Step 1: Package Generation
Generating the Conv2DPackage requires the snpe-udo-package-generator tool and the provided UDO plugin: Conv2D.json / Conv2DQuant.json / Conv2D_Htp.json depending on your runtime requirement. The Conv2D.json and Conv2DQuant.json gives you skeleton code for CPU (float) and DSP (uint8) implementations respectively. The plugins is located under $SNPE_ROOT/examples/SNPE/NativeCpp/UdoExample/Conv2D/config. More information about creating a UDO plugin can be found here.

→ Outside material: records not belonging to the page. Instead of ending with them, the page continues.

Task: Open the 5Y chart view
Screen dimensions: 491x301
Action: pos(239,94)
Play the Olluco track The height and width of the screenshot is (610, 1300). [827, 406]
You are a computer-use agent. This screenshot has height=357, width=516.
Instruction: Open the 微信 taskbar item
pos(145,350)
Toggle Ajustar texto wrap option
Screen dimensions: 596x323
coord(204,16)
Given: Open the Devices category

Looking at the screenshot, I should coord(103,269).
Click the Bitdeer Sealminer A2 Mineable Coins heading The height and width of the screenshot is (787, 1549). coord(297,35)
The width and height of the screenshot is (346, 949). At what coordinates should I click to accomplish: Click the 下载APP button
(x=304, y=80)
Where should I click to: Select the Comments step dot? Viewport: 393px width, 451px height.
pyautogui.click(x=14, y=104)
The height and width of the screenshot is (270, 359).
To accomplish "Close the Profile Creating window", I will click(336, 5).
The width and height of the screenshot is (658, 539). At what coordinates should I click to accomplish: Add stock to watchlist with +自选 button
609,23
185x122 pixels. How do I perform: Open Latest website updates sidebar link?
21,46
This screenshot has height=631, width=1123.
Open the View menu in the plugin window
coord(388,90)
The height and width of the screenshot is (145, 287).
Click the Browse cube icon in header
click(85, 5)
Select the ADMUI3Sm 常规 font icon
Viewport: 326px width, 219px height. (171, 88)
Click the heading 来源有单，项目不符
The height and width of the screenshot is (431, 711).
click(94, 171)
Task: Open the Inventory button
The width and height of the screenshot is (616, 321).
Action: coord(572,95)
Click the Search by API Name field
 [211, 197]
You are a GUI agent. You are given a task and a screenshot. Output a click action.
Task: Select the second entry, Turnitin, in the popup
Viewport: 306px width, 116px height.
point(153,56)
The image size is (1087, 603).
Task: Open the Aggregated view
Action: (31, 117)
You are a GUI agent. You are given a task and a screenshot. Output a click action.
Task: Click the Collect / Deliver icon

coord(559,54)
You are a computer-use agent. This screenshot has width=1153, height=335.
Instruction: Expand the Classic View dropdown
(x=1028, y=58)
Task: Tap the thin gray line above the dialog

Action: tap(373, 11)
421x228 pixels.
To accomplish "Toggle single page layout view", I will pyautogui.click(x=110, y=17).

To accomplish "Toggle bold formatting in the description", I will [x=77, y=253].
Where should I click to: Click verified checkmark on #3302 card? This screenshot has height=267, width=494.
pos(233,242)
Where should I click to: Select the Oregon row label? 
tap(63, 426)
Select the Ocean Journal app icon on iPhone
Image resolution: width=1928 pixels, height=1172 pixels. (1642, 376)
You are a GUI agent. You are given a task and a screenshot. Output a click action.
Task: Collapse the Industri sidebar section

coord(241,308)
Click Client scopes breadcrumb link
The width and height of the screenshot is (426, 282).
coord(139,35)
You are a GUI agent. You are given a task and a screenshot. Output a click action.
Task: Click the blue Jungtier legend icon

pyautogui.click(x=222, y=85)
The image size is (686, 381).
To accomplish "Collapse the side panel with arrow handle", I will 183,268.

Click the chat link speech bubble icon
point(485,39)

Generate the Conv2DPackage UDO package using the following:
export SNPE_UDO_ROOT=$SNPE_ROOT/share/SNPE/SnpeUdo
export QNN_SDK_ROOT=<path to Qualcomm® AI Direct SDK>
mkdir $SNPE_ROOT/examples/Models/VGG/ConvUdoCpu
snpe-udo-package-generator -p $SNPE_ROOT/examples/SNPE/NativeCpp/UdoExample/Conv2D/config/Conv2D.json -o $SNPE_ROOT/examples/Models/VGG/ConvUdoCpu
or for DSP less than V68
export SNPE_UDO_ROOT=$SNPE_ROOT/share/SNPE/SnpeUdo
export QNN_SDK_ROOT=<path to Qualcomm® AI Direct SDK>
mkdir $SNPE_ROOT/examples/Models/VGG/ConvUdoDsp
snpe-udo-package-generator -p $SNPE_ROOT/examples/SNPE/NativeCpp/UdoExample/Conv2D/config/Conv2DQuant.json -o $SNPE_ROOT/examples/Models/VGG/ConvUdoDsp
or for DSP V68 and later
export SNPE_UDO_ROOT=$SNPE_ROOT/share/SNPE/SnpeUdo
export QNN_SDK_ROOT=<path to Qualcomm® AI Direct SDK>
mkdir $SNPE_ROOT/examples/Models/VGG/ConvUdoDsp
snpe-udo-package-generator -p $SNPE_ROOT/examples/SNPE/NativeCpp/UdoExample/Conv2D/config/Conv2D_Htp.json -o $SNPE_ROOT/examples/Models/VGG/ConvUdoDsp
This command creates the Convolution based package at $SNPE_ROOT/examples/Models/VGG/ConvUdoCpu/Conv2DPackage or $SNPE_ROOT/examples/Models/VGG/ConvUdoDsp/Conv2DPackage.
For more information on the snpe-udo-package-generator tool visit here.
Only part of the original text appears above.